PROBLEM DESCRIPTION:
As soon as the line containing "Wishlist (69, 1955)" appears in the material below, start returning lines exactly, and end with the line containing "Proof of Legal Canadian Status (94, 1329)".
Top of RECORDS PROVIDED
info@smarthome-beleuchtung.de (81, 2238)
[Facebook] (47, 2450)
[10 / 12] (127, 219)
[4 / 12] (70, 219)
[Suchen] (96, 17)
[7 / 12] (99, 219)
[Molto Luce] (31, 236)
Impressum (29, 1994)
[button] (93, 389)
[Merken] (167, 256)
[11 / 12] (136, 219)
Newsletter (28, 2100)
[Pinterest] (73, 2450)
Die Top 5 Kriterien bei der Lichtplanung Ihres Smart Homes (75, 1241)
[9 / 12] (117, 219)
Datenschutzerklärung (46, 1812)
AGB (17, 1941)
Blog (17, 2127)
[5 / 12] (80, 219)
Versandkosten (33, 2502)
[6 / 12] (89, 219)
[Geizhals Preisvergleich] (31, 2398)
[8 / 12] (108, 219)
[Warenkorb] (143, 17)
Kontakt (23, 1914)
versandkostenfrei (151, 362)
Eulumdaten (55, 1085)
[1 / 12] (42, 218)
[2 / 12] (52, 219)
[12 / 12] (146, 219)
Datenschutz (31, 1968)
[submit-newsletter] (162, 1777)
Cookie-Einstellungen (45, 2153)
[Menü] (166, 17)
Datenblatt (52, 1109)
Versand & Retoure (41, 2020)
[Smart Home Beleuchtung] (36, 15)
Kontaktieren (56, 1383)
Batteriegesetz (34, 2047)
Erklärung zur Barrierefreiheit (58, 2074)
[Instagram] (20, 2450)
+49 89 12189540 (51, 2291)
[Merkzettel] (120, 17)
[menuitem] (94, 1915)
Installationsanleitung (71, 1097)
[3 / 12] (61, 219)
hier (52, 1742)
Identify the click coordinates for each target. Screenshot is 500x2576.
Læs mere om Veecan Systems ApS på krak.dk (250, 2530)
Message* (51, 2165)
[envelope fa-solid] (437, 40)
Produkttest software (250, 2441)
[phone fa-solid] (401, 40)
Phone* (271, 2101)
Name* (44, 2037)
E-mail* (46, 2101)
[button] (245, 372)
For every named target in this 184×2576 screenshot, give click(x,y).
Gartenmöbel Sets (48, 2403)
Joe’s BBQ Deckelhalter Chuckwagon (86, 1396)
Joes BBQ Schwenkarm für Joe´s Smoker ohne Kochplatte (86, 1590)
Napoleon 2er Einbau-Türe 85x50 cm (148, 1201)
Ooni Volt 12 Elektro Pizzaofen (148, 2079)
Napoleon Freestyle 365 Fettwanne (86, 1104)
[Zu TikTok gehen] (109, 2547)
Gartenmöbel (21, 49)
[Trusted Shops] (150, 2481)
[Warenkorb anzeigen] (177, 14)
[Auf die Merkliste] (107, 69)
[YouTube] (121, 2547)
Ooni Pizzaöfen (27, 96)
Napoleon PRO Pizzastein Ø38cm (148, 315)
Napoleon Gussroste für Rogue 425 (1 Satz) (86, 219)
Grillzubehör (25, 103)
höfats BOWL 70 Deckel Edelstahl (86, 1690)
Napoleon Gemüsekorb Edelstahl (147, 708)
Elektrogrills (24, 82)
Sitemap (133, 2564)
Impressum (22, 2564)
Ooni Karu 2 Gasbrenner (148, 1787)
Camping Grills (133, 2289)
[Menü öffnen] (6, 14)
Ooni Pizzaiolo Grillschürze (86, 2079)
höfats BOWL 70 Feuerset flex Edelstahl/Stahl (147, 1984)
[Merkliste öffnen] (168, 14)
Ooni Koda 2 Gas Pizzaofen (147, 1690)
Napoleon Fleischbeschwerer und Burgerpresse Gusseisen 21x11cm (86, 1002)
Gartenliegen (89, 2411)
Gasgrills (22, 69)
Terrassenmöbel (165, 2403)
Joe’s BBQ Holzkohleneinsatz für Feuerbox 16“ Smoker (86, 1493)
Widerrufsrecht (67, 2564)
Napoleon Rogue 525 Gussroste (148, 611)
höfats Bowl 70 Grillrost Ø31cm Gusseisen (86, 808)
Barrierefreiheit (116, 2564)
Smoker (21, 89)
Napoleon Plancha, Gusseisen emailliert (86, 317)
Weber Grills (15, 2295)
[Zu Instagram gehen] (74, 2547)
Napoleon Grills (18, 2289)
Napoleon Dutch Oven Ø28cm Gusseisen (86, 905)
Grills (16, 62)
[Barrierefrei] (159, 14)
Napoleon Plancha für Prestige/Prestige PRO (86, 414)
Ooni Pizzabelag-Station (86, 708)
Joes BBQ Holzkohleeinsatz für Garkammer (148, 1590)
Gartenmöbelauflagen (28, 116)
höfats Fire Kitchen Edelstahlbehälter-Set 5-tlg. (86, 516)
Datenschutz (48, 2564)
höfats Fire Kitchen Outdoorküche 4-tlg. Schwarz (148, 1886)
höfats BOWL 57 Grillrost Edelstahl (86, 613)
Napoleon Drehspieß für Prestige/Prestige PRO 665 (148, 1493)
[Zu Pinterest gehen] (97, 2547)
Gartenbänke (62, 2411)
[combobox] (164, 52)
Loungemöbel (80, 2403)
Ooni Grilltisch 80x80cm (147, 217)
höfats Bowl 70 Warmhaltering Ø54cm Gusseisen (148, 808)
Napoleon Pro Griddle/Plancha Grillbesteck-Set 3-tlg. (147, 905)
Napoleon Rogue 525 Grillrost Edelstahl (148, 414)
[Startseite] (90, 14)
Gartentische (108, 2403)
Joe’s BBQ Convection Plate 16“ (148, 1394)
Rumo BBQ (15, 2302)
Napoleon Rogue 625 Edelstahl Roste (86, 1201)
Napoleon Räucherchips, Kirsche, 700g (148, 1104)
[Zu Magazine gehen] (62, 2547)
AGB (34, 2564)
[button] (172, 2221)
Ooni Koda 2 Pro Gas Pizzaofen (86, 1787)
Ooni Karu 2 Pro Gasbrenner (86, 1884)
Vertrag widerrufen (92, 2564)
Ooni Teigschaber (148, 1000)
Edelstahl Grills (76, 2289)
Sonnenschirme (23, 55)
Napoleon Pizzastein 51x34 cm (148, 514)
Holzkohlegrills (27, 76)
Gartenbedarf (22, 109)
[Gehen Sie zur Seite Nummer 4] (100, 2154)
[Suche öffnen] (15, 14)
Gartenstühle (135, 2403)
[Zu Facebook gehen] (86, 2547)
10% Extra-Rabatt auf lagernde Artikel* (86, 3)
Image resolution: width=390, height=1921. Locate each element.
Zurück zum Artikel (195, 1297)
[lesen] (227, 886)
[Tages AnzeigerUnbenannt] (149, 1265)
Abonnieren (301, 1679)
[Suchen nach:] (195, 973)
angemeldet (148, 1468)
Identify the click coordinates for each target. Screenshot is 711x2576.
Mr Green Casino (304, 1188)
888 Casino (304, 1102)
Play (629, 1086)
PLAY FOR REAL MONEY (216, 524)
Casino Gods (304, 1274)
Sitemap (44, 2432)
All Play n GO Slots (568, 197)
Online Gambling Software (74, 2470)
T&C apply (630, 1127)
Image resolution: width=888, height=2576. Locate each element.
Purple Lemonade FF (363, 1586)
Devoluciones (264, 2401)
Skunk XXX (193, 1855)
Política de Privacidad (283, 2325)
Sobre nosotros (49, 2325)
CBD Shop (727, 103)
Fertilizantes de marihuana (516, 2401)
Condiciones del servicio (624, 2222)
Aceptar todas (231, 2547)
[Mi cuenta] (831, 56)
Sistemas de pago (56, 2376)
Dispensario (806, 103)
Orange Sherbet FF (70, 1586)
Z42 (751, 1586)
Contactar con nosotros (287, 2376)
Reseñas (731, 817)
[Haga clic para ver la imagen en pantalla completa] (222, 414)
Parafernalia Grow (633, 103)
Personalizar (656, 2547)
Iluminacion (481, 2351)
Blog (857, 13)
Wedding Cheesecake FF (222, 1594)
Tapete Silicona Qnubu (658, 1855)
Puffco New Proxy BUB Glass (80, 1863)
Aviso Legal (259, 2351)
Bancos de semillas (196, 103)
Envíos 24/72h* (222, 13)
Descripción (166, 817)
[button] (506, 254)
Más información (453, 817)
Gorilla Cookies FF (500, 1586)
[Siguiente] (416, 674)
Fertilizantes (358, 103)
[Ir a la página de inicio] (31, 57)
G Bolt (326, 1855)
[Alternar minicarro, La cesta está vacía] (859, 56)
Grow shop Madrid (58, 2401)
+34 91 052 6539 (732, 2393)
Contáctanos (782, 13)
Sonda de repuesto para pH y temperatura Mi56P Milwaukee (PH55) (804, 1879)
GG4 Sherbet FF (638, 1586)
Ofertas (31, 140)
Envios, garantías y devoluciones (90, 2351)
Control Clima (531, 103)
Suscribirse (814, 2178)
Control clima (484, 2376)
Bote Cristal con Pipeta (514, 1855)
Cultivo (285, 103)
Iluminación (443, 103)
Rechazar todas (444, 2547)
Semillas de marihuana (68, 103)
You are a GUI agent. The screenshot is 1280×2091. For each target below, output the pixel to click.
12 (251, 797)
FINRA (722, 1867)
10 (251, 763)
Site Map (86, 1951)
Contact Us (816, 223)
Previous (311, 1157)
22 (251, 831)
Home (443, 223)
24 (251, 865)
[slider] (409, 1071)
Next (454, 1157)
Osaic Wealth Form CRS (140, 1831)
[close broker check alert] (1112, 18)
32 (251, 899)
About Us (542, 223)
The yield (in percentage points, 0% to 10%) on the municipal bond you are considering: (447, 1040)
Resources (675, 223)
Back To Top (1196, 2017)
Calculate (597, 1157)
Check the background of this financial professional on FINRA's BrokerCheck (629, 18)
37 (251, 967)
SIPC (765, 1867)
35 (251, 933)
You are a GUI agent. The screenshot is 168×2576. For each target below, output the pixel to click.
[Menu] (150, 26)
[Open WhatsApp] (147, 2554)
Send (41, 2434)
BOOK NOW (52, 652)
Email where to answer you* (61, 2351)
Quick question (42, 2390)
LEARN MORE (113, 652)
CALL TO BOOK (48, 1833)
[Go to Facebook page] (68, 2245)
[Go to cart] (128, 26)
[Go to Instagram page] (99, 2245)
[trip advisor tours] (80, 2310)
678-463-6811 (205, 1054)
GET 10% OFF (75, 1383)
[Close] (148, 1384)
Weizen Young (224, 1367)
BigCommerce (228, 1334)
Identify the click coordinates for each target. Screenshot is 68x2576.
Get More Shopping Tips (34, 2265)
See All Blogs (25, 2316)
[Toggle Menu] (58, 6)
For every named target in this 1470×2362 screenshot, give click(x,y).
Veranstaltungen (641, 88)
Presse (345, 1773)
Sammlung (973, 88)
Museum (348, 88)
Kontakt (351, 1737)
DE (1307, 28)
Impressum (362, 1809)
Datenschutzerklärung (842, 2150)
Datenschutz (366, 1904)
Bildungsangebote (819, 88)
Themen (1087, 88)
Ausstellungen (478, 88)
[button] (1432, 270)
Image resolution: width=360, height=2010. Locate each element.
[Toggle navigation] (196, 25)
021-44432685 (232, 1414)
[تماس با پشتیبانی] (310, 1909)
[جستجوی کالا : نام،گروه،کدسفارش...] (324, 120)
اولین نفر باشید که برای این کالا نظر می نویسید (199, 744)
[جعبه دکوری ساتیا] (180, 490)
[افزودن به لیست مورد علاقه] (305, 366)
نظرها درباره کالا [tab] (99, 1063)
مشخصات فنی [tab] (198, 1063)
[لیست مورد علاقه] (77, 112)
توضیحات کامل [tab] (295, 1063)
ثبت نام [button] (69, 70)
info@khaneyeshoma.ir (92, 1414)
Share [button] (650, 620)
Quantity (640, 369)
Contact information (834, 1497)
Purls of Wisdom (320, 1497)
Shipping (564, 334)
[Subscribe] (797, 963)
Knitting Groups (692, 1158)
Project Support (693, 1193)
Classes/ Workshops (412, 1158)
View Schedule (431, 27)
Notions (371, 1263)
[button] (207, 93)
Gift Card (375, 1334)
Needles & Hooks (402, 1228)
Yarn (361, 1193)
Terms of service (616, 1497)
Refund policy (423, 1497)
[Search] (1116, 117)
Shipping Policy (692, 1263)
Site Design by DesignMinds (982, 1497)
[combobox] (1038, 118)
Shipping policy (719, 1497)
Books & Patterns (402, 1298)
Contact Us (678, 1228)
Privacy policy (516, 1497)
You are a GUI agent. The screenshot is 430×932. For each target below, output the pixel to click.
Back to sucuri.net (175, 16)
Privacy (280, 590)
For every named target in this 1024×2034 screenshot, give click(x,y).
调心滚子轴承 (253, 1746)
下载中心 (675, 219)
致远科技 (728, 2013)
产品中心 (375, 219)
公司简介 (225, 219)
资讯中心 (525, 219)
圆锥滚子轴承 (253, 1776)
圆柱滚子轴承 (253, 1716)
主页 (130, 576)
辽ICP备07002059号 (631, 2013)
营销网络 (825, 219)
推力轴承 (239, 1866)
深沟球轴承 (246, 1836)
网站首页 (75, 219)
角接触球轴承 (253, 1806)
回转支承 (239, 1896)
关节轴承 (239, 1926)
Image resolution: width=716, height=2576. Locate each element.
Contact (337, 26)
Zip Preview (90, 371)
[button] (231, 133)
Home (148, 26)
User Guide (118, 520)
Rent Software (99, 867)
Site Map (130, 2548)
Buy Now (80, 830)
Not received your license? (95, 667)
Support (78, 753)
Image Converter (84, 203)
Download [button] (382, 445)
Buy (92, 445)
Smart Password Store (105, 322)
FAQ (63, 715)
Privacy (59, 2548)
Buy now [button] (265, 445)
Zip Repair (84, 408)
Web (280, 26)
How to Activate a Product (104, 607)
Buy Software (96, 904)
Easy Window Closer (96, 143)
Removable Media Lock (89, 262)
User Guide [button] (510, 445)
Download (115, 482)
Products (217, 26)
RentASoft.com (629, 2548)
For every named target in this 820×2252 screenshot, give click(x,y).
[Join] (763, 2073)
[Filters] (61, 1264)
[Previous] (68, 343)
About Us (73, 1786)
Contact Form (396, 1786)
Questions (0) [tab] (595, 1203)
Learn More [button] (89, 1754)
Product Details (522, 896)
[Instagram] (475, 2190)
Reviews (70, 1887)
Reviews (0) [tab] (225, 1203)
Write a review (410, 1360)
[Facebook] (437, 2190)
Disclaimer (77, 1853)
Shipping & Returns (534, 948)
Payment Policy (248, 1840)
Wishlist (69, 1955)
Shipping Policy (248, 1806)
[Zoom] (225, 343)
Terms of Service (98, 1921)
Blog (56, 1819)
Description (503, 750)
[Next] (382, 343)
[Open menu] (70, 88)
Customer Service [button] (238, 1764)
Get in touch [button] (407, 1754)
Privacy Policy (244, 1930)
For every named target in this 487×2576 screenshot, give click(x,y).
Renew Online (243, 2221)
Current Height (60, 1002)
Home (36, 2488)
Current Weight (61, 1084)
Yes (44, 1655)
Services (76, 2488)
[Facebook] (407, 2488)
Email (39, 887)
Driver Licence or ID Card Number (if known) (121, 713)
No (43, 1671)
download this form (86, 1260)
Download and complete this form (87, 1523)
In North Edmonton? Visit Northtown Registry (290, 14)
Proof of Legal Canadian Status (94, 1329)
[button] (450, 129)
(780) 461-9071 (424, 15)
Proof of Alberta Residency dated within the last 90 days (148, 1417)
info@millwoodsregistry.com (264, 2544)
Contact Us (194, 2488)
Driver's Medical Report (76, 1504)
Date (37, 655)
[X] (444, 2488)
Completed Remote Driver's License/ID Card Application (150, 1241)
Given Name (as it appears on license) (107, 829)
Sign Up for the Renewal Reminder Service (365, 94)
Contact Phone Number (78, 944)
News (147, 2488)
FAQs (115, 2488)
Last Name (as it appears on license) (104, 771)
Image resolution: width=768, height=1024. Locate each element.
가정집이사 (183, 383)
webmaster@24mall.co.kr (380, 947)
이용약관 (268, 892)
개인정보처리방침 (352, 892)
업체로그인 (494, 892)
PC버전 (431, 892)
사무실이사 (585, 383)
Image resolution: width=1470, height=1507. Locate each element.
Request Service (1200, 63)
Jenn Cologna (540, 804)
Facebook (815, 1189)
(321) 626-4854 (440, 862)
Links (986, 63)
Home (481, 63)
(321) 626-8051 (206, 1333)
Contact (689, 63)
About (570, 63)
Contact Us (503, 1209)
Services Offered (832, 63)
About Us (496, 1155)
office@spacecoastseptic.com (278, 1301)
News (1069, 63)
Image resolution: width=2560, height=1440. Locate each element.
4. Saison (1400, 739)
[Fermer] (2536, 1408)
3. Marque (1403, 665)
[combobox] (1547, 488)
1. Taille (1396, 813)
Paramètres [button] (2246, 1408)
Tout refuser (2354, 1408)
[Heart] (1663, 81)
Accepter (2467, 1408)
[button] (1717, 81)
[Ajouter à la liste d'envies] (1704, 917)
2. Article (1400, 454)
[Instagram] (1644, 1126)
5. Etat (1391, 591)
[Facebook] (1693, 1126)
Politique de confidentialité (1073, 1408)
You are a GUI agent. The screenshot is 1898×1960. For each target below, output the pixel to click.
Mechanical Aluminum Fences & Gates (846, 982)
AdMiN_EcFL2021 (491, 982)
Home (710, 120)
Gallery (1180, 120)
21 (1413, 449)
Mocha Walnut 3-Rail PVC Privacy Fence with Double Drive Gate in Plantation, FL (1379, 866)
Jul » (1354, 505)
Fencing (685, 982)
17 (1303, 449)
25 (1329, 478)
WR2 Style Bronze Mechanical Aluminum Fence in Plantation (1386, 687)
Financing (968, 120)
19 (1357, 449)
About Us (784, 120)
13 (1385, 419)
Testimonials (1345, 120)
Bottom of RECORDS PROVIDED
TASK RESULT:
Wishlist (69, 1955)
Shipping Policy (248, 1806)
[Zoom] (225, 343)
Terms of Service (98, 1921)
Blog (56, 1819)
Description (503, 750)
[Next] (382, 343)
[Open menu] (70, 88)
Customer Service [button] (238, 1764)
Get in touch [button] (407, 1754)
Privacy Policy (244, 1930)
For every named target in this 487×2576 screenshot, give click(x,y).
Renew Online (243, 2221)
Current Height (60, 1002)
Home (36, 2488)
Current Weight (61, 1084)
Yes (44, 1655)
Services (76, 2488)
[Facebook] (407, 2488)
Email (39, 887)
Driver Licence or ID Card Number (if known) (121, 713)
No (43, 1671)
download this form (86, 1260)
Download and complete this form (87, 1523)
In North Edmonton? Visit Northtown Registry (290, 14)
Proof of Legal Canadian Status (94, 1329)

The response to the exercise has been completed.